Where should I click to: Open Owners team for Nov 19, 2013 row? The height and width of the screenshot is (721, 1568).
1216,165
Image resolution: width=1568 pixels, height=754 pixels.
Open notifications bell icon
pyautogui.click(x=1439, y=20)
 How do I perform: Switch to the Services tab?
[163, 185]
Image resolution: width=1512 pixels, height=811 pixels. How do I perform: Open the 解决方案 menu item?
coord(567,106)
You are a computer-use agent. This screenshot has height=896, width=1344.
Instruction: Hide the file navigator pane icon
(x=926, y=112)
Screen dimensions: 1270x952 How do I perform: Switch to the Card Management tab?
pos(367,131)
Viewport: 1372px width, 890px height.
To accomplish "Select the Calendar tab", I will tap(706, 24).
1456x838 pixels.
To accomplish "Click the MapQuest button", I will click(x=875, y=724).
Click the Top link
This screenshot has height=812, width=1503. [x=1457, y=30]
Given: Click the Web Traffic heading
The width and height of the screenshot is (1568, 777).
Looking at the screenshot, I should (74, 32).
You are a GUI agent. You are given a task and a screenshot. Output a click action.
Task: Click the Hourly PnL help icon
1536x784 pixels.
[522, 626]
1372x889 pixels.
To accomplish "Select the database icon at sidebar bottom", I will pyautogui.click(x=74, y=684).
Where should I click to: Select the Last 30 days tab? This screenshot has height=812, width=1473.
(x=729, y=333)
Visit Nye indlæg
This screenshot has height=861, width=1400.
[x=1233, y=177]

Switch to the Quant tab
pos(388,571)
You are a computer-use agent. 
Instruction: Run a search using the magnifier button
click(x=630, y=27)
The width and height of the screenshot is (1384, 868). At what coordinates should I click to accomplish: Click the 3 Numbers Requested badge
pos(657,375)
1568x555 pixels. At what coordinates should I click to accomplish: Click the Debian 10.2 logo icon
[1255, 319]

────

ACTIVITY:
Search the preceding listing for "will", then copy every line that holds it.

EXERCISE RESPONSE:
To accomplish "Select the Calendar tab", I will tap(706, 24).
To accomplish "Click the MapQuest button", I will click(x=875, y=724).
To accomplish "Select the database icon at sidebar bottom", I will pyautogui.click(x=74, y=684).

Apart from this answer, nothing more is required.